Data items:
========================================

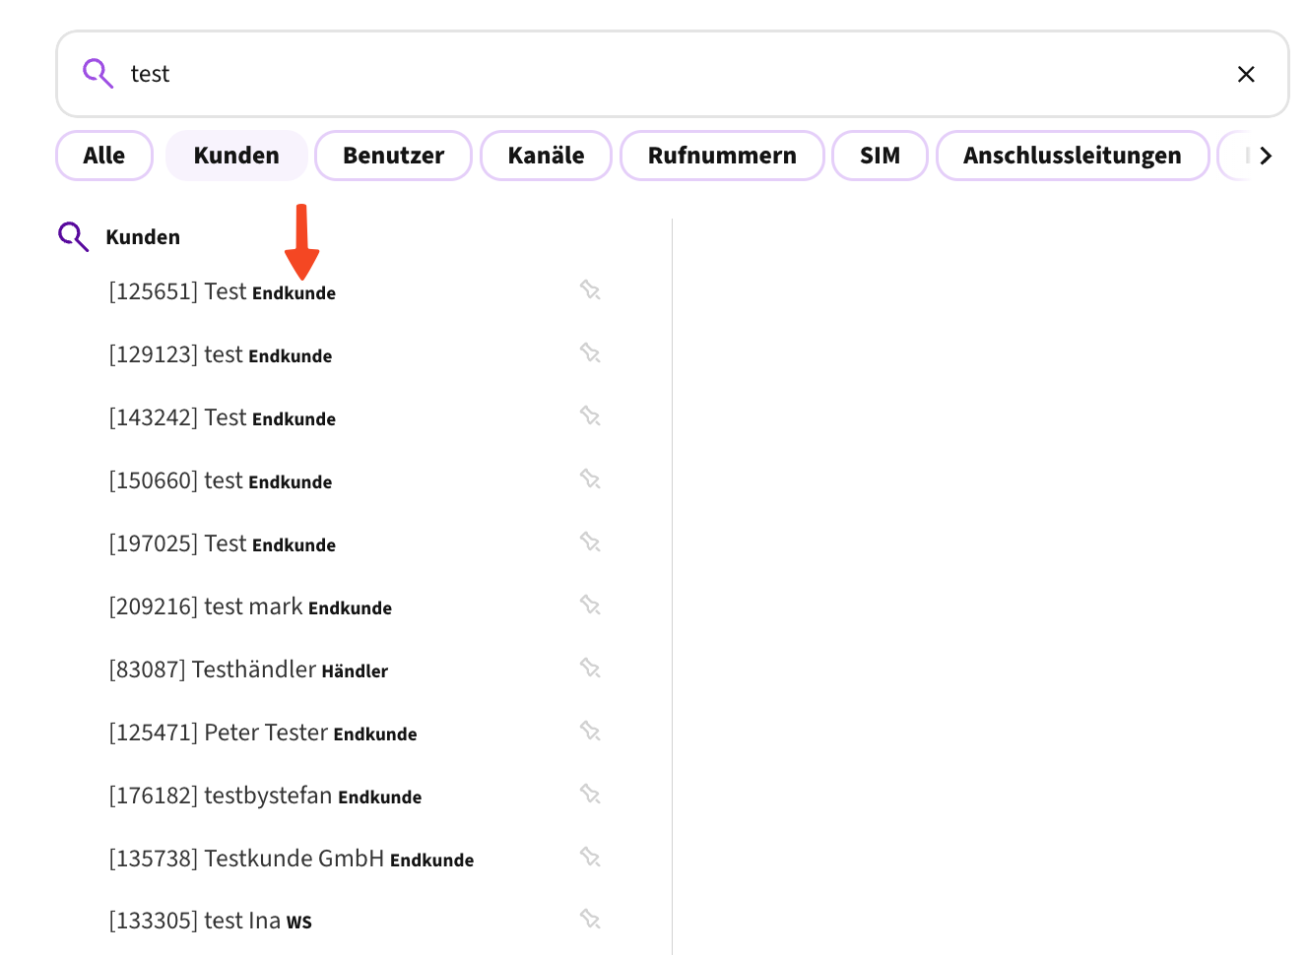Pin the customer [125651] Test
1308x955 pixels.
[x=590, y=289]
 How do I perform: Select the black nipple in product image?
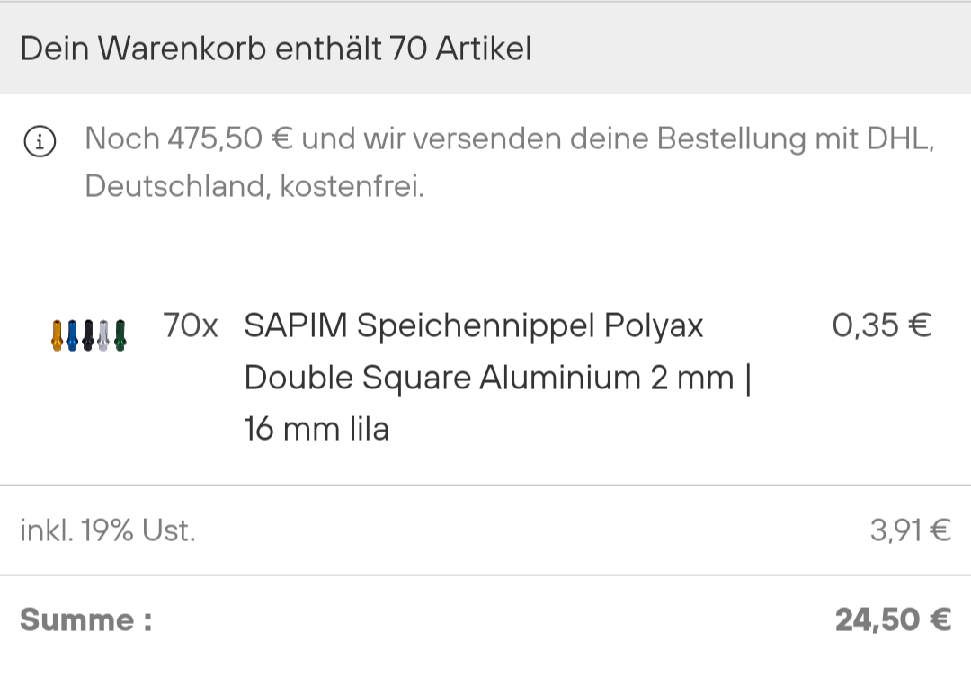[x=88, y=334]
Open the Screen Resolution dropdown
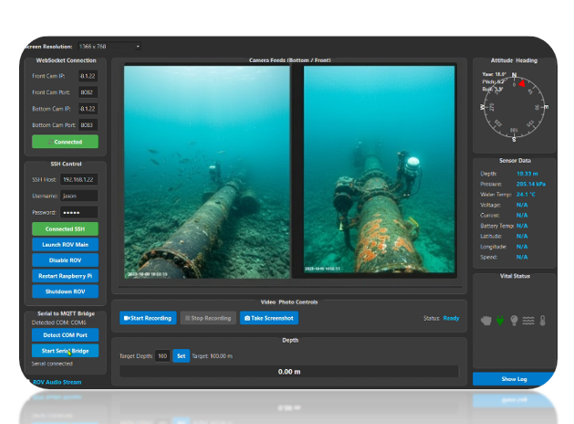The image size is (574, 424). click(110, 47)
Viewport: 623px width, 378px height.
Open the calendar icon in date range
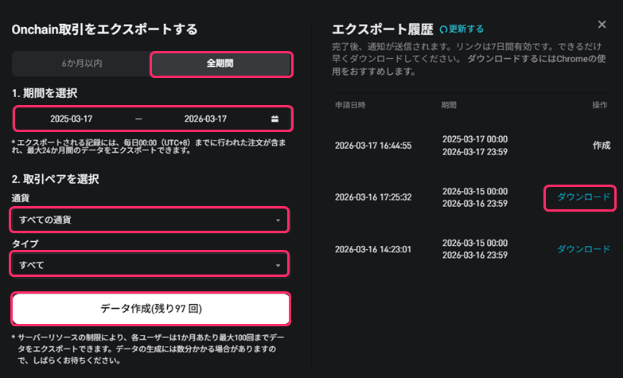pyautogui.click(x=275, y=119)

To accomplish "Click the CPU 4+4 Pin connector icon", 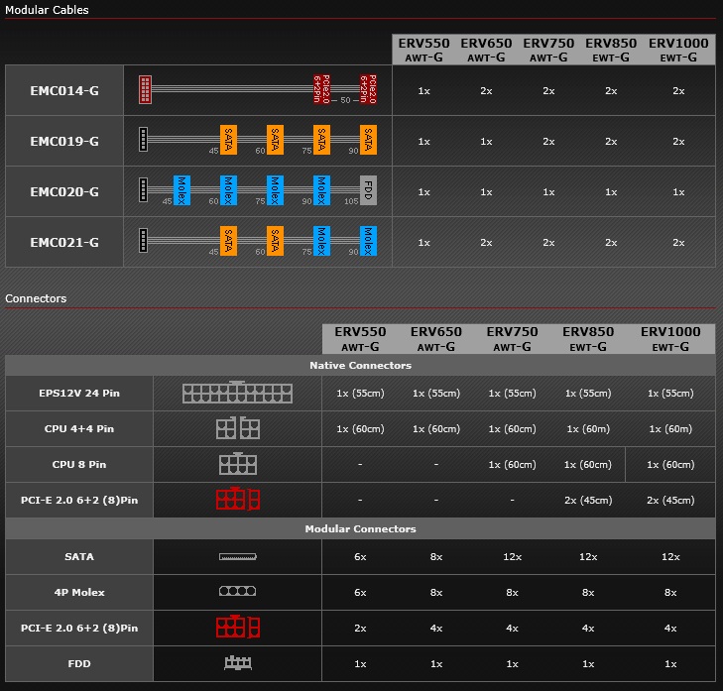I will [x=237, y=429].
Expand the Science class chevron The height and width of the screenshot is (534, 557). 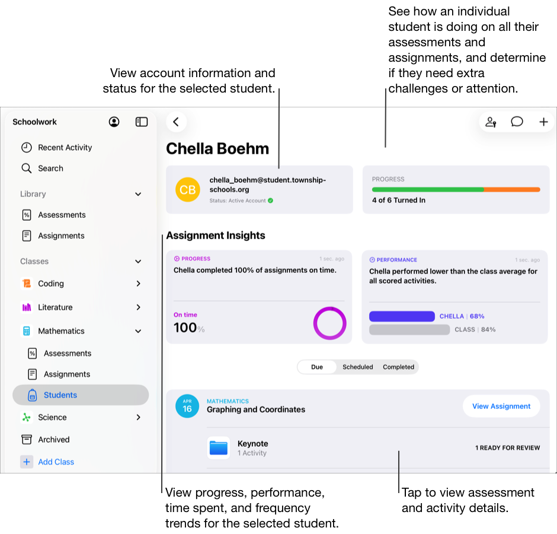(x=137, y=417)
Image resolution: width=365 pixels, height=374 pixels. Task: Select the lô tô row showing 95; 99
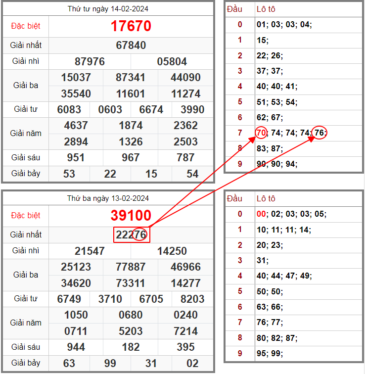coord(269,353)
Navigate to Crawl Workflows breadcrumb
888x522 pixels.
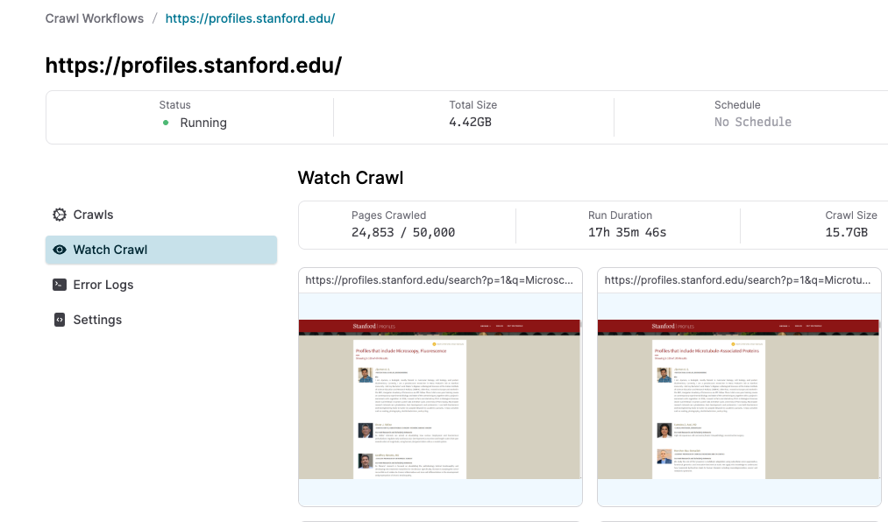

========================================

Only the lines from the one with "Navigate to Crawl Workflows breadcrumb" through the final line of the entries above should be transcribed, exactly and without pictures.

Navigate to Crawl Workflows breadcrumb
888x522 pixels.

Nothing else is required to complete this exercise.